# [The tasks]
**A.** Summarize the financial management infrastructure text in two sentences.
**B.** Reproduce the financial management infrastructure text starting with "For years, serious" and going on through "financial management systems.".

# [Selected excerpt]

§

Build a Strong Financial Management Infrastructure
BACKGROUND Financial and program managers must be accountable for program results and fiscally responsible for their resources. They must be able to provide information that is essential to monitor budgets and operating performance, support good financial stewardship, and prevent waste or fraud. To meet these needs, financial systems must process, track, and provide accurate, timely, internally consistent, and readily accessible information on financial activity in the most cost-effective and efficient manner.
Government financial systems should provide basic accounting functions for accurately recording and reporting financial transactions. They should also be the basic vehicle for the integrated budget, financial, and program information that managers will use to make decisions on their programs. Financial management systems must reflect how the federal government seeks to manage its activities, and must support these activities through the integration of program functions and the use of current technology.
For years, serious financial management system problems have been reported by audits and by agencies themselves. Legislation has been enacted and Office of Management and Budget (OMB) circulars have been issued supporting improvements in financial systems. For example, the Federal Managers' Financial Integrity Act of 1982 called for review of financial management systems for good internal controls.[Endnote 1] Subsequently, OMB Circular A-127, Financial Management Systems, was reissued in July 1993.[Endnote 2] It prescribed policies and standards for executive agencies to follow in developing operating, evaluating, and reporting on financial management systems.
As agencies began to explore the upgrade of their systems and the use of off-the-shelf financial system software increased, the need became evident for basic financial systems requirements. The Joint Financial Management Improvement Program (JFMIP) sponsored the development in 1988 of the Core Financial System Requirements. That effort evolved into the development of a comprehensive set of functional requirements for federal systems. A draft update to those core requirements is targeted for issuance in the autumn of 1993. The JFMIP also developed and issued subsidiary systems requirements, including Functional Standards for Personnel/Payroll in May 1990 and Functional Standards for Travel in January 1991. A more recent project includes Seized/Forfeited Asset Systems Requirements issued in March 1993. Also, JFMIP developed drafts of Inventory System Requirements and Direct and Guaranteed Loan Systems Requirements that are under review by the agencies.

§

# [Stored data]
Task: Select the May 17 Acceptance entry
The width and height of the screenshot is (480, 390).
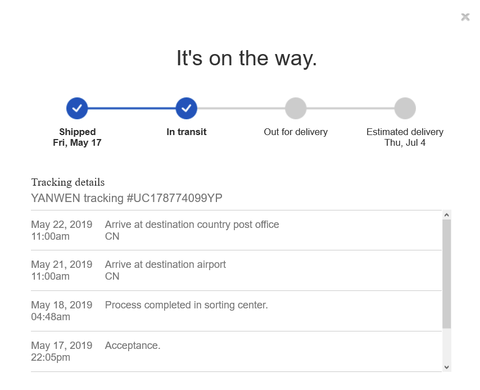Action: [236, 351]
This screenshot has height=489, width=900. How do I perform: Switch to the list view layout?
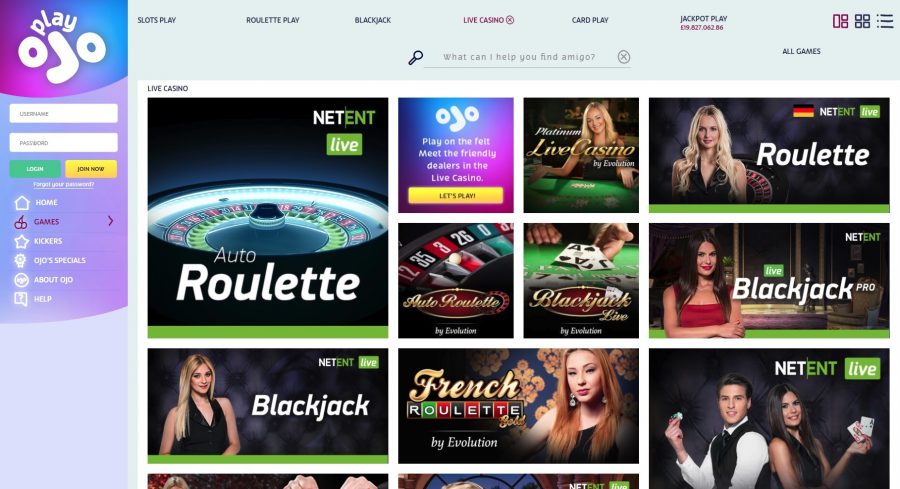(x=885, y=21)
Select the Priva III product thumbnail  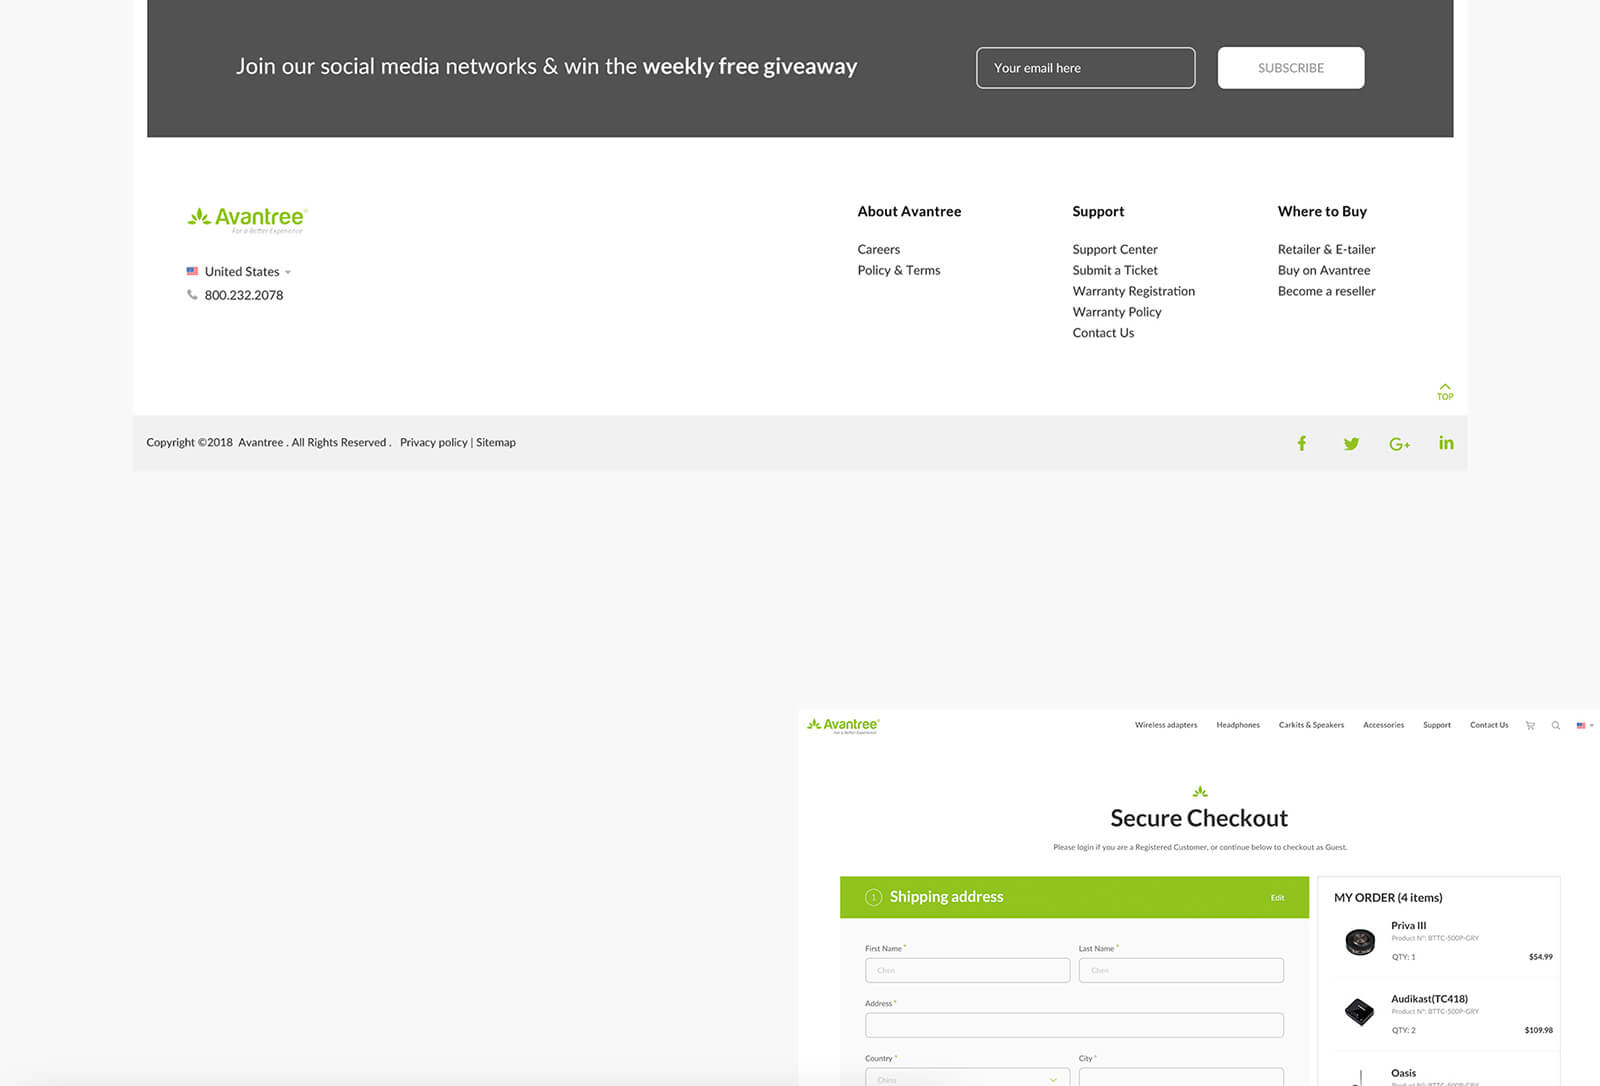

§

# [Answers to each task]
**A.** Federal financial systems must process and provide accurate, timely, consistent, and accessible information so that managers can monitor budgets and performance, support good stewardship, prevent waste or fraud, and make decisions on their programs. Audits and agencies have long reported serious financial system problems, and legislation, OMB circulars such as A-127, and JFMIP's core and subsidiary systems requirements have supported improvements.

**B.**
For years, serious financial management system problems have been reported by audits and by agencies themselves. Legislation has been enacted and Office of Management and Budget (OMB) circulars have been issued supporting improvements in financial systems. For example, the Federal Managers' Financial Integrity Act of 1982 called for review of financial management systems for good internal controls.[Endnote 1] Subsequently, OMB Circular A-127, Financial Management Systems, was reissued in July 1993.[Endnote 2] It prescribed policies and standards for executive agencies to follow in developing operating, evaluating, and reporting on financial management systems.